Task description: Copy out the rows below, replacing every "At what coordinates should I click to accomplish" with "Which point should I click to complete" and changing nothing else.

(Dataset entries)
..............................
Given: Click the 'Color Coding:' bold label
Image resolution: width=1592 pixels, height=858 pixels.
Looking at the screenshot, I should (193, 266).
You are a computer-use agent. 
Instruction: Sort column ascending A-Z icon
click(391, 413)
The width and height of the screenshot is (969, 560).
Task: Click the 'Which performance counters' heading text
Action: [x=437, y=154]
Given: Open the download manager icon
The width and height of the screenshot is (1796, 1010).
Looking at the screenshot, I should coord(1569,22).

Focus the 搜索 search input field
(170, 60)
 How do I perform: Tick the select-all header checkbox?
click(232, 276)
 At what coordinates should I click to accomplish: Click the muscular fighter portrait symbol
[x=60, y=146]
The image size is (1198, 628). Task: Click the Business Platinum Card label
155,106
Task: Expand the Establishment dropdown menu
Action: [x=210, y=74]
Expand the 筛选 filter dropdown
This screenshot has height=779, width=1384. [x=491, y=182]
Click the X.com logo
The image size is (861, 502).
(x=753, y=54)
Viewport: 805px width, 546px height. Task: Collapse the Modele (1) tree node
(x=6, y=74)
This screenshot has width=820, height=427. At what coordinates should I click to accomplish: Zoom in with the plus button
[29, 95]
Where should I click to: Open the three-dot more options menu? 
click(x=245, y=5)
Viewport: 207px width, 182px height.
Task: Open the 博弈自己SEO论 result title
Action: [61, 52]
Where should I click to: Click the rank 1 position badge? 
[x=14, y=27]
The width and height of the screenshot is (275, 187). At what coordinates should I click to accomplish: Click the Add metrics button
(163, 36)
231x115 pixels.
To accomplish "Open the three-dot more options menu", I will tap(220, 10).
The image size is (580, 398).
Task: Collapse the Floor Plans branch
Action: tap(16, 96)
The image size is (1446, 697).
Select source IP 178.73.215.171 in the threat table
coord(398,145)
..............................
Exercise response:
Given: Click the 'Color Coding:' bold label
Image resolution: width=1592 pixels, height=858 pixels.
Looking at the screenshot, I should (193, 266).
You are a computer-use agent. 
Instruction: Sort column ascending A-Z icon
click(391, 413)
The width and height of the screenshot is (969, 560).
Task: Click the 'Which performance counters' heading text
Action: [x=437, y=154]
Given: Open the download manager icon
The width and height of the screenshot is (1796, 1010).
Looking at the screenshot, I should coord(1569,22).

Focus the 搜索 search input field
(170, 60)
 How do I perform: Tick the select-all header checkbox?
click(232, 276)
 Which point should I click to complete: Click the muscular fighter portrait symbol
[x=60, y=146]
The image size is (1198, 628). Task: Click the Business Platinum Card label
155,106
Task: Expand the Establishment dropdown menu
Action: [x=210, y=74]
Expand the 筛选 filter dropdown
This screenshot has height=779, width=1384. [x=491, y=182]
Click the X.com logo
The image size is (861, 502).
(x=753, y=54)
Viewport: 805px width, 546px height. Task: Collapse the Modele (1) tree node
(x=6, y=74)
This screenshot has width=820, height=427. Which point should I click to complete: Zoom in with the plus button
[29, 95]
Where should I click to: Open the three-dot more options menu? 
click(x=245, y=5)
Viewport: 207px width, 182px height.
Task: Open the 博弈自己SEO论 result title
Action: [61, 52]
Where should I click to: Click the rank 1 position badge? 
[x=14, y=27]
The width and height of the screenshot is (275, 187). Which point should I click to complete: Click the Add metrics button
(163, 36)
231x115 pixels.
To accomplish "Open the three-dot more options menu", I will tap(220, 10).
The image size is (580, 398).
Task: Collapse the Floor Plans branch
Action: tap(16, 96)
The image size is (1446, 697).
Select source IP 178.73.215.171 in the threat table
coord(398,145)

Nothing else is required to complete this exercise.